Published in the Globe and Mail (Toronto), November 23, 2016
Dan Gardner and Philip E. Tetlock
It seems almost the entire pollster-and-pundit class got the U.S. presidential election wrong, leaving millions of people feeling shocked, even betrayed. Worse, they feel afraid. There’s so much uncertainty about a Trump administration and people are desperate for insight about what’s coming next, but those who should be able to tell them just failed miserably.
Who can we turn to for forecasts we can trust? That’s not easily answered. Judging even a single forecast is harder than it seems. And judging forecasters is exponentially harder.
But imagine a baseball player who hit a home run the last time he was up. Now he’s at bat again. Would you bet money on whether he will hit another home run? Not without a lot more information. After all, this guy may be a terrible batter. His home run may have been the first he ever hit. Or maybe he’s Babe Ruth. Without knowing his track record – as expressed in performance statistics – you don’t know. So you won’t bet. What is Mr. Moore’s record? In 2012, he predicted Mitt Romney would win. So now we’ve got two at-bats, with one hit and one miss. That’s still nowhere near what we need to meaningfully judge.
To be confident in our conclusions, we need to judge lots of forecasts under lots of different circumstances. That’s particularly important for judging probabilistic forecasts like “there is a 70 per cent chance Hillary Clinton will win,” which is roughly what Nate Silver’s final forecast was. When Mr. Trump won, many people said Mr. Silver was wrong. That’s not true. A forecast of “70 per cent Clinton” is also a forecast of “30 per cent Trump.” If Mr. Trump wins, there’s no way to know, on the basis of that one forecast alone, whether it was accurate or not.
But if you judge large numbers of forecasts you can judge. If 70 per cent of the events that are forecast at 70 per cent probability actually happen, and 30 per cent of the 30-per-cent forecasts happen, the forecaster is perfect. The further from this ideal he or she is, the worse the forecaster.

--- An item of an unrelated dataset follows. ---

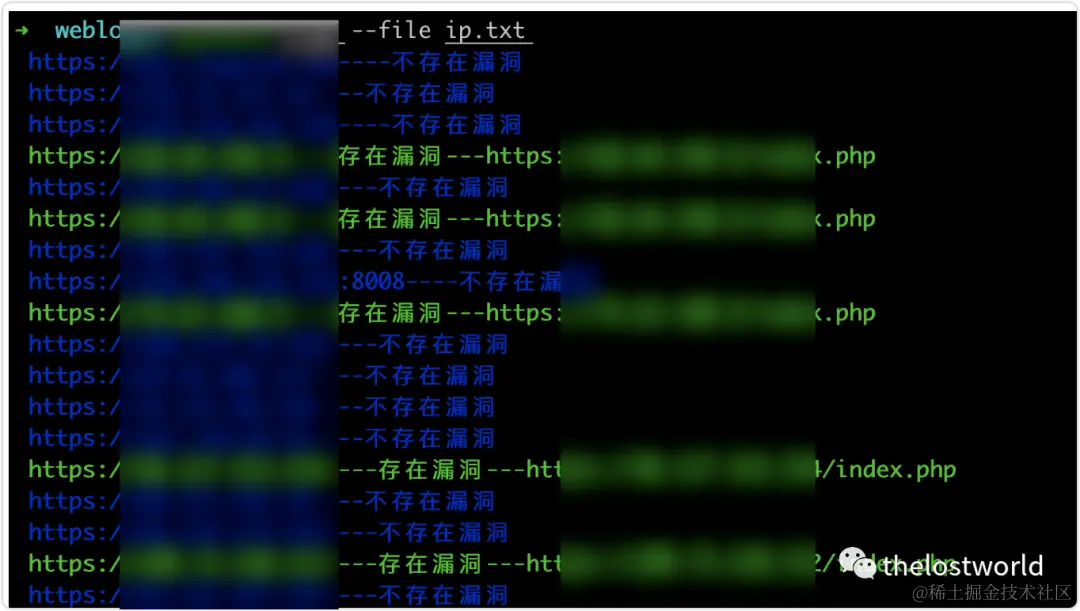Click .php ending the second green result
1080x611 pixels.
point(849,219)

And to bring this all the way up to the scientific gold standard, there should be large numbers of forecasters making the same forecasts. That way there can be apples-to-apples comparisons of performance statistics and we can confidently separate the all-stars from the also-rans.
But outside the elite financial world – and even there it’s spotty – few forecasters have been put to the test this way. That’s particularly true of the pundits who dominate the media, where a single bull’s eye can turn an unknown into a highly paid Nostradamus.
This can change. We now have the tools needed to judge forecasters. Some major institutions – from intelligence agencies to Wall Street firms – have started to use them because they have realized it is ridiculous to make decisions on the basis of forecasts whose reliability is unknown. The media could do the same. And when a pundit goes on television, her forecasting stats could appear on-screen, just as a baseball player’s batting average appears when he steps up to home plate.
Maybe that sounds far-fetched. But delivering forecasts is a major part of what news organizations do and trust in that forecasting has been devastated. If the media want to restore trust, rigorous testing and independently calculated performance statistics would be a good way to do it.